Automating Mathematical Proof Generation Using Large Language Model Agents and Knowledge Graphs
This work addresses the problem of automating mathematical proof generation for researchers and AI systems, offering an incremental improvement by integrating knowledge graphs without fine-tuning.
The authors tackled the challenge of automated theorem proving by developing KG-prover, a framework that combines large language models with knowledge graphs from mathematical texts to generate and formalize proofs. The approach improved general-purpose LLMs by up to 21% on the miniF2F-test dataset, achieving over 50% accuracy with specific models.
Large language models have demonstrated remarkable capabilities in natural language processing tasks requiring multi-step logical reasoning capabilities, such as automated theorem proving.
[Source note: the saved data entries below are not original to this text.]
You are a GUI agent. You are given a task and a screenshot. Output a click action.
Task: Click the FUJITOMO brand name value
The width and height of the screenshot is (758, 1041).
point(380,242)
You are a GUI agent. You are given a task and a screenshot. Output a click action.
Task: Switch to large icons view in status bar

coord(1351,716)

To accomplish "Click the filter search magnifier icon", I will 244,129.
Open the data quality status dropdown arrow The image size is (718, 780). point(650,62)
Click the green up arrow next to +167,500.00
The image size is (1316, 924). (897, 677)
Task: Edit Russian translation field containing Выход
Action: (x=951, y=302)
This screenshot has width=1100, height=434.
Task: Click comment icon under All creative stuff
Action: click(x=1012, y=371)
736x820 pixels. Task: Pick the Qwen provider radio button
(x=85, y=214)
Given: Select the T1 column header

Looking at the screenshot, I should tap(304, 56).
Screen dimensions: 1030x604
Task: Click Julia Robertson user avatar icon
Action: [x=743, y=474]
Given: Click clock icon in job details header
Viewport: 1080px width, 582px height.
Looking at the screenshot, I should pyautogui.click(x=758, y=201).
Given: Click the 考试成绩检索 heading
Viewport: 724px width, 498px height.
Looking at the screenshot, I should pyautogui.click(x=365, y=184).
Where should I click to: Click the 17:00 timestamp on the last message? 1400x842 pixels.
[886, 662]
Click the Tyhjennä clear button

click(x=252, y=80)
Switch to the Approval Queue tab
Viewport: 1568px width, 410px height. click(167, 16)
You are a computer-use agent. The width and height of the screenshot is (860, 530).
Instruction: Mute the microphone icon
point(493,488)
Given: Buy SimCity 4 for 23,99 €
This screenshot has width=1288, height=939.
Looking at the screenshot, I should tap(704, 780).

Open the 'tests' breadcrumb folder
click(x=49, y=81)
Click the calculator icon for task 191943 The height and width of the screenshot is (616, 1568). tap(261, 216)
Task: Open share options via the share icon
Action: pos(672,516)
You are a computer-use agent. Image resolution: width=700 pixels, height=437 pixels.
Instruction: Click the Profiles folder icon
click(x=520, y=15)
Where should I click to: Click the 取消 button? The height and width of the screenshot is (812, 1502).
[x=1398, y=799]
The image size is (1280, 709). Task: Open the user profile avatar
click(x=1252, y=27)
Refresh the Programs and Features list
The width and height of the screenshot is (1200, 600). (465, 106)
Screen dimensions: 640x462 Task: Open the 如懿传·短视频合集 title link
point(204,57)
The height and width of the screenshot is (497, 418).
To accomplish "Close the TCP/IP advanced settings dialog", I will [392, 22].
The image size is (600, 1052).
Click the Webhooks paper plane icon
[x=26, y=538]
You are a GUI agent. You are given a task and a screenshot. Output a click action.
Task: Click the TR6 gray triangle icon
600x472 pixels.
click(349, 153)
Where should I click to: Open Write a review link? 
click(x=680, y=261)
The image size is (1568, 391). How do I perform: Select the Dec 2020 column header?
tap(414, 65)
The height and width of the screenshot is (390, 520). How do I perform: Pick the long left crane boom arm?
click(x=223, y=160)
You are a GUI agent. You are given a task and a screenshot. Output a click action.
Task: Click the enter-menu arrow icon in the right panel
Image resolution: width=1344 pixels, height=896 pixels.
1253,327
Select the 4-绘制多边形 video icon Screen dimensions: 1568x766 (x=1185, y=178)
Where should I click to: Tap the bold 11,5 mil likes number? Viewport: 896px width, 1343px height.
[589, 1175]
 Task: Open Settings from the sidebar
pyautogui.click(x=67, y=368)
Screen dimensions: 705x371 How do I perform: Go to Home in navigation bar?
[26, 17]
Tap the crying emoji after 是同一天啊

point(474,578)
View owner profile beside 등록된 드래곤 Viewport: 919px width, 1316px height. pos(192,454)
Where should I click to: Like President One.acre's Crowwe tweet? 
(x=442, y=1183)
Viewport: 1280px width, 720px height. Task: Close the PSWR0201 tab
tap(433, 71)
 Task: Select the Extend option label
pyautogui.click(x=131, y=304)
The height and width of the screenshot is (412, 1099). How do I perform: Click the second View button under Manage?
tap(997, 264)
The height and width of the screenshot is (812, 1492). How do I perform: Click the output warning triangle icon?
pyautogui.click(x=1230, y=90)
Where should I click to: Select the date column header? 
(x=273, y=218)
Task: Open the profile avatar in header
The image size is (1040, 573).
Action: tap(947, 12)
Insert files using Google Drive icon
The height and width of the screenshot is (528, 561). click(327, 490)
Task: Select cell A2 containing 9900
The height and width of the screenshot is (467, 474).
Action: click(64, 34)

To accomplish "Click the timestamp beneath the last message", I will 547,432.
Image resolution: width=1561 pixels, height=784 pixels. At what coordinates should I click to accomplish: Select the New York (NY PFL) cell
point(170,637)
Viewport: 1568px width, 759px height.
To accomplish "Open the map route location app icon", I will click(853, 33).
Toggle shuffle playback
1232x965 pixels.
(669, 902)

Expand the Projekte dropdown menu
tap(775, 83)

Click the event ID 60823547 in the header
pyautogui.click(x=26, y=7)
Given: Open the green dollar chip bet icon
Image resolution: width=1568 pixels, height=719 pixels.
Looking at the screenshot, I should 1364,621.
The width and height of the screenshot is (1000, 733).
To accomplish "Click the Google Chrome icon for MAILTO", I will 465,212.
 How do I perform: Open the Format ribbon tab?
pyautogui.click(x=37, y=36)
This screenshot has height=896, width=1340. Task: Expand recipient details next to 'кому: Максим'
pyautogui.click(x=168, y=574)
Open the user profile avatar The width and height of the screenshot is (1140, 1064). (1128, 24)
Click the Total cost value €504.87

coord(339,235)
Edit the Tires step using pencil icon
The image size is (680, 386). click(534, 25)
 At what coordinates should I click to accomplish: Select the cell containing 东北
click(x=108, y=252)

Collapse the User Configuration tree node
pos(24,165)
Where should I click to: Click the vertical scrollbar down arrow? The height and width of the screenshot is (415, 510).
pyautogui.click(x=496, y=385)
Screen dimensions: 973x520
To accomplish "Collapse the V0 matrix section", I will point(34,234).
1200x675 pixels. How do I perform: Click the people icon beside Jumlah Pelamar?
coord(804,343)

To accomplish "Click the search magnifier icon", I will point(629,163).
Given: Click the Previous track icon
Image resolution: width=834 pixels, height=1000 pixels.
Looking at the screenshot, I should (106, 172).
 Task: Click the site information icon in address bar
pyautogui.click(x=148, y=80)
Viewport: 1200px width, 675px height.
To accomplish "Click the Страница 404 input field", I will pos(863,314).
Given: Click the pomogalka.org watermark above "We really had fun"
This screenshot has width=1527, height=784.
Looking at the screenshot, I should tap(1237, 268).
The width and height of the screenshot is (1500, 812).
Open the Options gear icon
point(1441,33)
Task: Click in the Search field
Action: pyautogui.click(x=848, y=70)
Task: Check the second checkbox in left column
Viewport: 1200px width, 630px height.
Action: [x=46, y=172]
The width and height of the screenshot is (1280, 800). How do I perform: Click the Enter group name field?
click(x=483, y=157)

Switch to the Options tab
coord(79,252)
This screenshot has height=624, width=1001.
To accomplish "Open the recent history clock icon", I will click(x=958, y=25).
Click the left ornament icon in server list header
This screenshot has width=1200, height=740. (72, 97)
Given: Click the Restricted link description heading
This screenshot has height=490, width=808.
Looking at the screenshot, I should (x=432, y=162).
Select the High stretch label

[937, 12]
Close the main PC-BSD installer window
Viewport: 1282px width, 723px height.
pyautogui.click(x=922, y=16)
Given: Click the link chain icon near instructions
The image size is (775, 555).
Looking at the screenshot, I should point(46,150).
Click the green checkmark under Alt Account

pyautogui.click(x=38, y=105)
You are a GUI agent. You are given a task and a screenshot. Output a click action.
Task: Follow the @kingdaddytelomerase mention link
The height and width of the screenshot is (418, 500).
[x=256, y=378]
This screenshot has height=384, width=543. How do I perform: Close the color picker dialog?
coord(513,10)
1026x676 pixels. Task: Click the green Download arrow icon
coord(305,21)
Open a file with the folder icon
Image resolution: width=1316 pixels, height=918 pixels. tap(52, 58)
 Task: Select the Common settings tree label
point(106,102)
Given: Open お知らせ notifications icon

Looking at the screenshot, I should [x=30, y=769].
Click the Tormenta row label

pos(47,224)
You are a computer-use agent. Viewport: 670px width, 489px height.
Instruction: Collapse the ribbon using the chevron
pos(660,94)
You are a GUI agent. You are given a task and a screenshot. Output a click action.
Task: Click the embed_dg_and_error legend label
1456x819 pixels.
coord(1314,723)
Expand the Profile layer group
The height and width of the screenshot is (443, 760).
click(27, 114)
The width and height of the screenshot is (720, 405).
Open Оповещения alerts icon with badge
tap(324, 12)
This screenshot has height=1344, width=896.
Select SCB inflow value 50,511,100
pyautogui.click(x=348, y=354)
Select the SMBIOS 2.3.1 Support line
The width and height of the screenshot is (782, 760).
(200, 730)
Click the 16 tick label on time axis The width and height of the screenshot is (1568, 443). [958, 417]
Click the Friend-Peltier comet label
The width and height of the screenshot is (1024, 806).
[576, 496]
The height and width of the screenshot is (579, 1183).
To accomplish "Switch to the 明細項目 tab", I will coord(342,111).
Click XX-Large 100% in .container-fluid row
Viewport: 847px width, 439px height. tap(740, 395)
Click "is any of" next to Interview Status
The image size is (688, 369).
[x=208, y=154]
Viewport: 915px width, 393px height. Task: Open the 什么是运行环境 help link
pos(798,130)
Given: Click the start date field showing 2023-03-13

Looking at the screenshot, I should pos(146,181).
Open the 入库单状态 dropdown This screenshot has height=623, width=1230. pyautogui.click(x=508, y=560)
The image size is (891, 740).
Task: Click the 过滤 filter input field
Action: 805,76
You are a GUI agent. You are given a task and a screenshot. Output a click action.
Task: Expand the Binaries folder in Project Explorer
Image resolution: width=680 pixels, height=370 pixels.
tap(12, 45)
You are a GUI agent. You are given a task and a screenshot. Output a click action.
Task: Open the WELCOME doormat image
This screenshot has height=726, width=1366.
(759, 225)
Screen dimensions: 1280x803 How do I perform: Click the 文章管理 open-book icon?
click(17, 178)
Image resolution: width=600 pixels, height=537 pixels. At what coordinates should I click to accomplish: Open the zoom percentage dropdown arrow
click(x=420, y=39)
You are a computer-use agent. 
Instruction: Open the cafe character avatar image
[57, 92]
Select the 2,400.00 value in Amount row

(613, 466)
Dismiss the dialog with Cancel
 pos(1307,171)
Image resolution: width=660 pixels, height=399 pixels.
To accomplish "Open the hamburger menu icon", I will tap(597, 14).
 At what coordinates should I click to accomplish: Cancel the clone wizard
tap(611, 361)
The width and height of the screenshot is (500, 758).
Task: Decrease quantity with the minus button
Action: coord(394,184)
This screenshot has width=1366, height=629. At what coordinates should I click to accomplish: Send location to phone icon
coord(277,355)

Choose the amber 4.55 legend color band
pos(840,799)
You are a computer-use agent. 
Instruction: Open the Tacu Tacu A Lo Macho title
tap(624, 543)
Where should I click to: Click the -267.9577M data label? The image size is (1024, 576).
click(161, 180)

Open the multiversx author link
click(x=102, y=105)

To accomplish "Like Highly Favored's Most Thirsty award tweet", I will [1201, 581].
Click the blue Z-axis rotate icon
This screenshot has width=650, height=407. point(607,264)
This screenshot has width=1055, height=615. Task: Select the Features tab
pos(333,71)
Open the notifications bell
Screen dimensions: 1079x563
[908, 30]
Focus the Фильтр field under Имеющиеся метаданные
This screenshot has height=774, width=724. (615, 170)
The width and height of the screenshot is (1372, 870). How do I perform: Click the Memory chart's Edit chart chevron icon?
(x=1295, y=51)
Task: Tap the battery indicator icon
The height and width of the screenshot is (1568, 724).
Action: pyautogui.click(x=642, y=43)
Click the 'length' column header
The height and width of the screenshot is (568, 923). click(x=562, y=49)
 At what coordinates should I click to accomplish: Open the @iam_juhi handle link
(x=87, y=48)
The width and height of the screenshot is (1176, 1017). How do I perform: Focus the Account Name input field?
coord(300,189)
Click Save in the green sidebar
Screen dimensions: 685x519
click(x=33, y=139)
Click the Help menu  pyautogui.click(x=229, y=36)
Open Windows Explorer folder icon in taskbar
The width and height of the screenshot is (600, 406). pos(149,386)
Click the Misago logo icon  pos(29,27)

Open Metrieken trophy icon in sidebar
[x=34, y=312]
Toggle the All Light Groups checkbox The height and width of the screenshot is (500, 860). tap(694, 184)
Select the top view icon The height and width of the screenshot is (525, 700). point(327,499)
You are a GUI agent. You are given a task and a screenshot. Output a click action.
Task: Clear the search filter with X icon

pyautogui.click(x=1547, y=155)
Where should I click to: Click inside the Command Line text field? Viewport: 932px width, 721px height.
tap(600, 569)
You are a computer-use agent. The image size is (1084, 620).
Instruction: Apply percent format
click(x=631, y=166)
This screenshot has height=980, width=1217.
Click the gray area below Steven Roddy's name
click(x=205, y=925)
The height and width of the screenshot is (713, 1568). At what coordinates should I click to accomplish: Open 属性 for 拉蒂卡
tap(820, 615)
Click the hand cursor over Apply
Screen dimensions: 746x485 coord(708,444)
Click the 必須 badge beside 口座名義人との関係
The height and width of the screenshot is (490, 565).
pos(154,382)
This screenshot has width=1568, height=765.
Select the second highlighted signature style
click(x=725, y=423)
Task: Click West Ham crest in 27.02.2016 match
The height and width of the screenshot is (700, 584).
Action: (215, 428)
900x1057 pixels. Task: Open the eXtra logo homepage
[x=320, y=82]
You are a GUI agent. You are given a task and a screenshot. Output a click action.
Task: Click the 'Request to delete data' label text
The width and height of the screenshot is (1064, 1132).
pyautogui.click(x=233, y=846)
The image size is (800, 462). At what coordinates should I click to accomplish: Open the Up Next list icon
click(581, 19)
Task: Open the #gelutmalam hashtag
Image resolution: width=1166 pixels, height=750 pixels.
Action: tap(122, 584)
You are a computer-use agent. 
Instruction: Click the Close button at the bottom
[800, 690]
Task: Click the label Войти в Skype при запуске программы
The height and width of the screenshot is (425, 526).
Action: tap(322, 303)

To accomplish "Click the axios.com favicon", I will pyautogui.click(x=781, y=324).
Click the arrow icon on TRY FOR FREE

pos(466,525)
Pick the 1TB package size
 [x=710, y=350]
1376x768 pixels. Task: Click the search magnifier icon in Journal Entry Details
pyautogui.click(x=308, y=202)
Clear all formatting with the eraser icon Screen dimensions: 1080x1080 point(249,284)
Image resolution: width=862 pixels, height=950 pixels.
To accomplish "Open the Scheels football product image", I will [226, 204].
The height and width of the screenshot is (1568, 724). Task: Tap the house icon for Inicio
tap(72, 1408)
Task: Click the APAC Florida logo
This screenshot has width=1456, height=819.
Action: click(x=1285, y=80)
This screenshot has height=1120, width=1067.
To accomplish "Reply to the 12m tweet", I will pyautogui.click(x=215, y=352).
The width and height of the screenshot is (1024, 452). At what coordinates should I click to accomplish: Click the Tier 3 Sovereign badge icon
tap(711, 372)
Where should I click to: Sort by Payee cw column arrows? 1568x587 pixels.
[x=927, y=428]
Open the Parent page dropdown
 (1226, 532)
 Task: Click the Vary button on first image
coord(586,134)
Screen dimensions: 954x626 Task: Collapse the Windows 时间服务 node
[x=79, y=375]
However, challenges persist within theorem proving, such as the identification of key mathematical concepts, understanding their interrelationships, and formalizing proofs correctly within natural language. We present KG-prover, a novel framework that leverages knowledge graphs mined from reputable mathematical texts to augment general-purpose LLMs to construct and formalize mathematical proofs. We also study the effects of scaling graph-based, test-time compute using KG-Prover, demonstrating significant performance improvements over baselines across multiple datasets. General-purpose LLMs improve up to 21\% on miniF2F-test when combined with KG-Prover, with consistent improvements ranging from 2-11\% on the ProofNet, miniF2F-test, and MUSTARD datasets without additional scaling. Furthermore, KG-Prover with o4-mini achieves over 50% miniF2F-test. This work provides a promising approach for augmenting natural language proof reasoning with knowledge graphs without the need for additional finetuning.